Chauffeurs de taxi transatlantique ou mules de luxe ? De la réponse à cette question dépend le sort de trois pilotes de ligne français, Pascal Fauret, Bruno Odos et Alain Castany, arrêtés le 20 mars sur l'aéroport dominicain de Punta Cana à bord d'un Falcon 50 chargé de près de 700 kg de cocaïne. Le tribunal de Higuey, où se trouve la station balnéaire de Punta Cana, doit se prononcer lundi 24 juin sur la demande de remise en liberté des pilotes.
Rempli de valises pleines de drogue, le jet privé, qui appartenait au célèbre lunetier Alain Afflelou, s'apprêtait à décoller pour Saint-Tropez avec une escale prévue aux Açores. Le chef d'entreprise avait l'habitude de louer son Falcon lorsqu'il ne l'utilisait pas pour ses propres déplacements, par l'intermédiaire d'une société de leasing en aviation d'affaires, SN THS. L'ancien président Nicolas Sarkozy devait également emprunter le jet dans les semaines suivantes. M. Afflelou s'est dit "stupéfait" et a nié tout lien avec le trafic.
────────────────────────────────────────
PROBLÈME À RÉSOUDRE -> Modifiez l'extrait sur les pilotes arrêtés à Punta Cana : recopiez-le en commençant à "Rempli de valises" et en terminant à "avec le trafic.", avec "Nice" à la place de "Saint-Tropez".

DONNÉES ->
────────────────────────────────────────
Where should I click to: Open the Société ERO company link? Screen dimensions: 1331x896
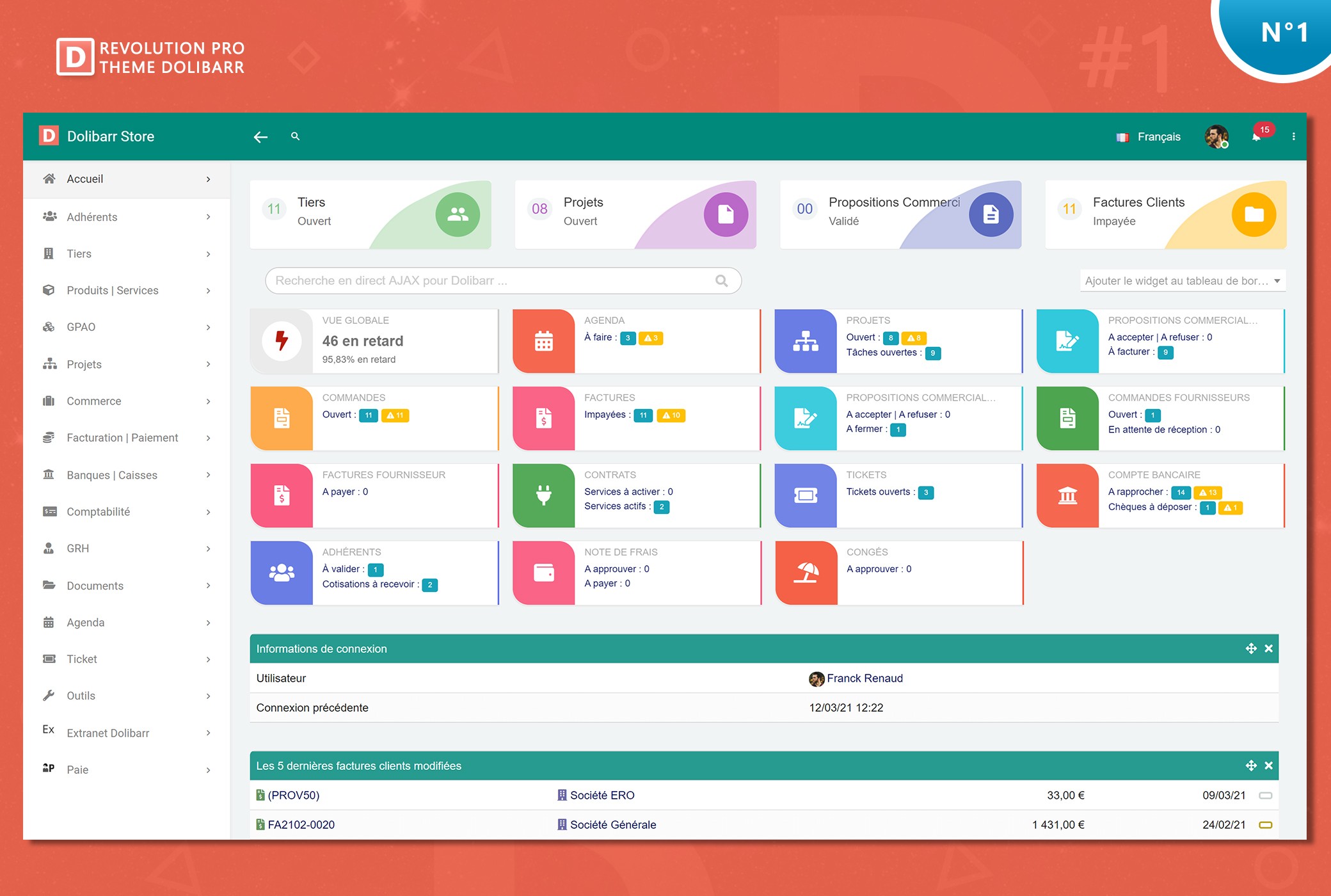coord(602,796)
────────────────────────────────────────
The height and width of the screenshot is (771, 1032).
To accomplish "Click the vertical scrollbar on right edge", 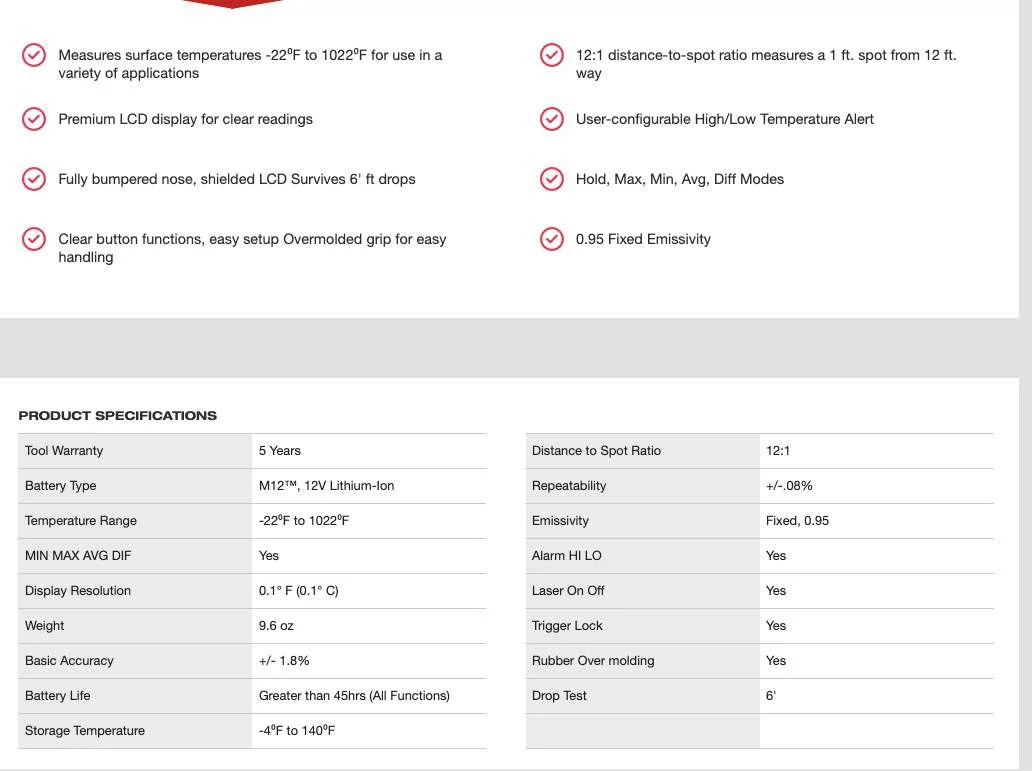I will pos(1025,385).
────────────────────────────────────────
RÉSULTAT ->
Rempli de valises pleines de drogue, le jet privé, qui appartenait au célèbre lunetier Alain Afflelou, s'apprêtait à décoller pour Nice avec une escale prévue aux Açores. Le chef d'entreprise avait l'habitude de louer son Falcon lorsqu'il ne l'utilisait pas pour ses propres déplacements, par l'intermédiaire d'une société de leasing en aviation d'affaires, SN THS. L'ancien président Nicolas Sarkozy devait également emprunter le jet dans les semaines suivantes. M. Afflelou s'est dit "stupéfait" et a nié tout lien avec le trafic.